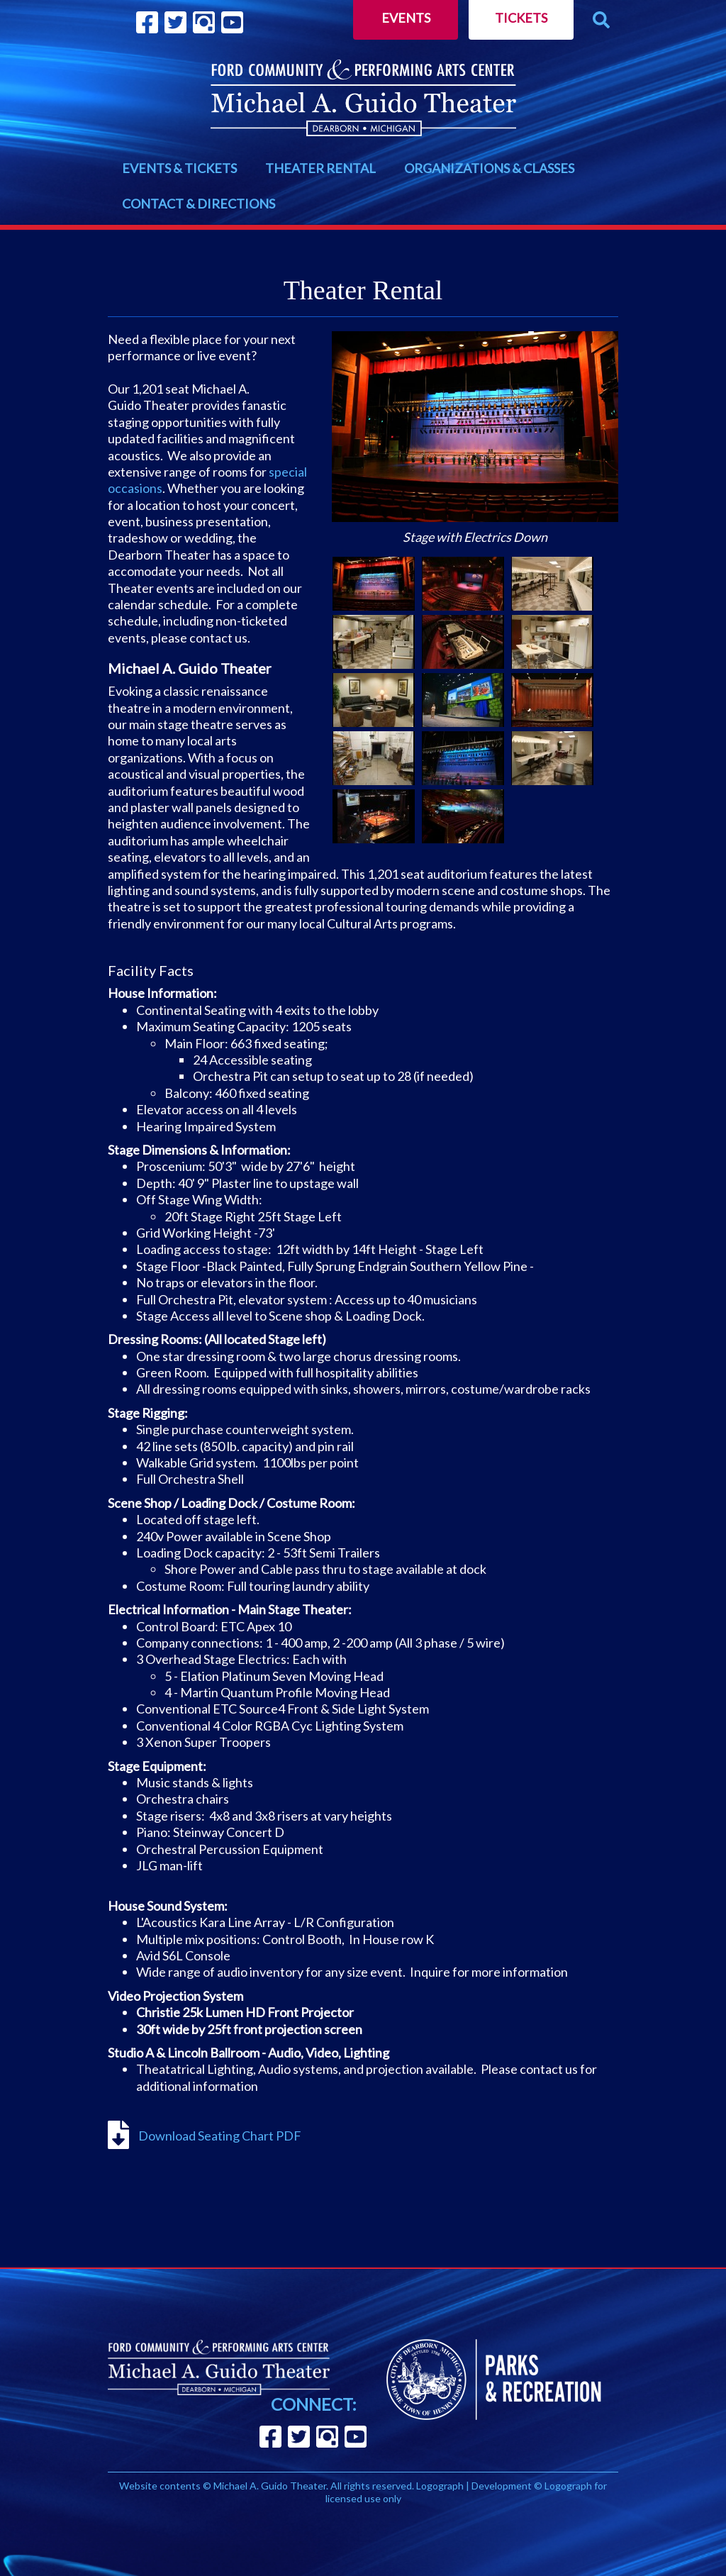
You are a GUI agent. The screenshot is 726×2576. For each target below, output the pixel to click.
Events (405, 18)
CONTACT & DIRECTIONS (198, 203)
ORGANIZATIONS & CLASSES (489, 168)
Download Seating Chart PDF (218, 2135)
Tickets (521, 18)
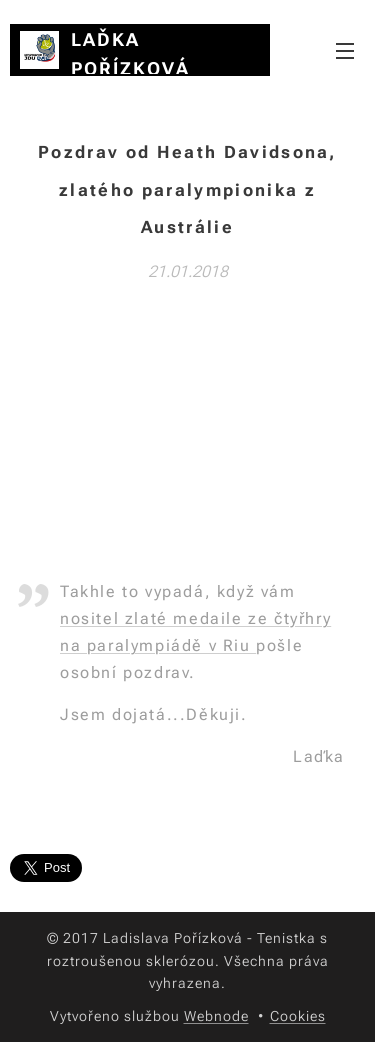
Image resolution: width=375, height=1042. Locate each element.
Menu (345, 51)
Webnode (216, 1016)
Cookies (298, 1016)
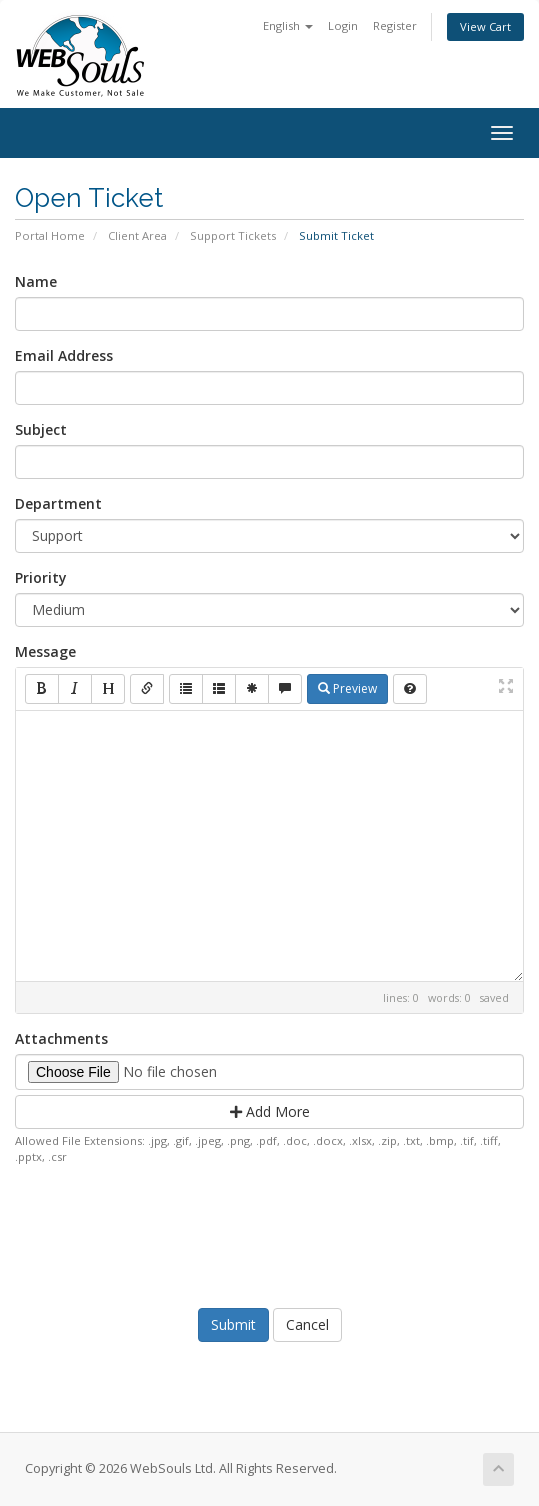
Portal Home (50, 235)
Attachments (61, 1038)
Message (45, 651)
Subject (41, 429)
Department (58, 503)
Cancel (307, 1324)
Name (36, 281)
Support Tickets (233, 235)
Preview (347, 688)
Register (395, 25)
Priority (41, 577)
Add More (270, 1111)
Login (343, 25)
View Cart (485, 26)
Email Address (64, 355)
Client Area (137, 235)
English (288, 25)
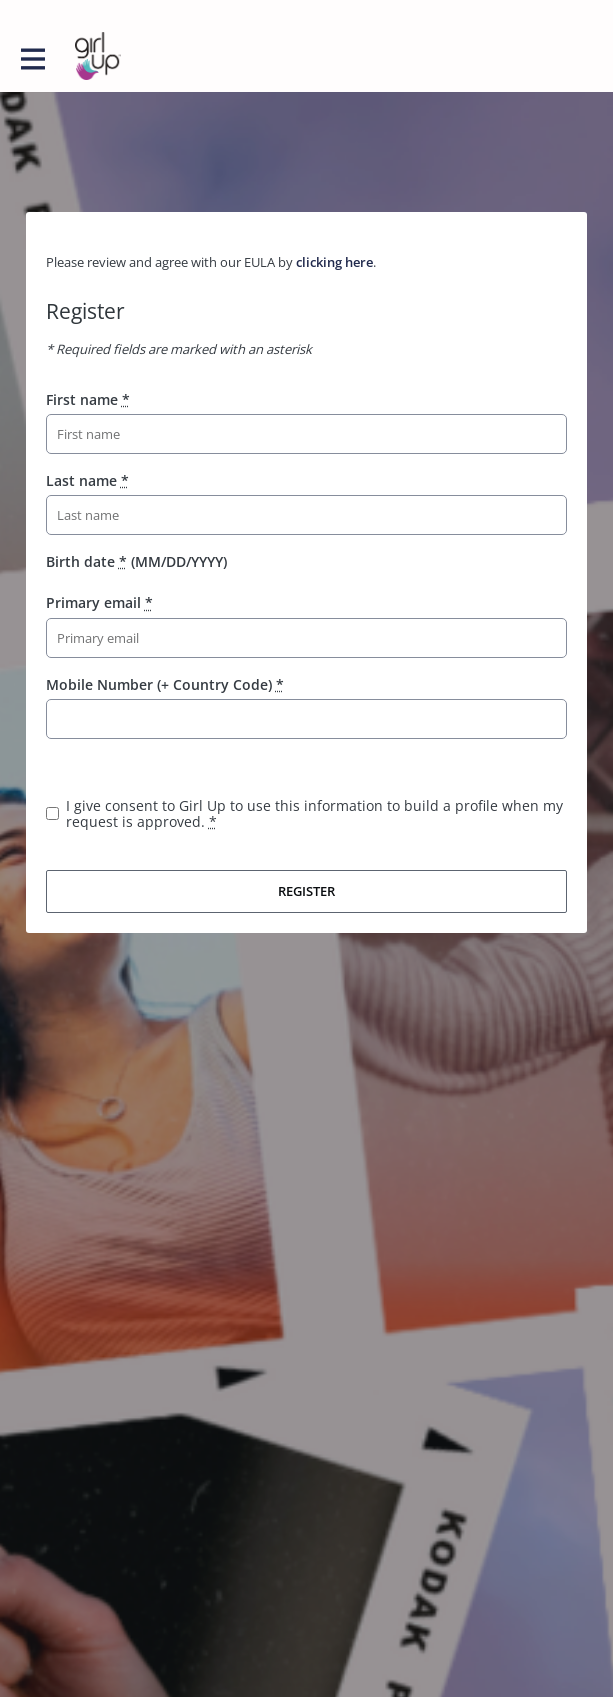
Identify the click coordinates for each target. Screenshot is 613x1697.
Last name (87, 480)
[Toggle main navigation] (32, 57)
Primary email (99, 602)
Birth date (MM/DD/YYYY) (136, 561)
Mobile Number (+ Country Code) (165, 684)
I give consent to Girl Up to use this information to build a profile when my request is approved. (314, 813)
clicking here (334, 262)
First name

-*-*-

Task requirements →
Could you render the part of the records that opens with the line containing "English (288, 25)" and closes with the line containing "Mobile Number (+ Country Code) (165, 684)", both ends included, as a JSON list of strings, one string per line and no blank lines? Leave the pictures out.

Correct result →
[
  "English (288, 25)",
  "Identify the click coordinates for each target. Screenshot is 613x1697.",
  "Last name (87, 480)",
  "[Toggle main navigation] (32, 57)",
  "Primary email (99, 602)",
  "Birth date (MM/DD/YYYY) (136, 561)",
  "Mobile Number (+ Country Code) (165, 684)"
]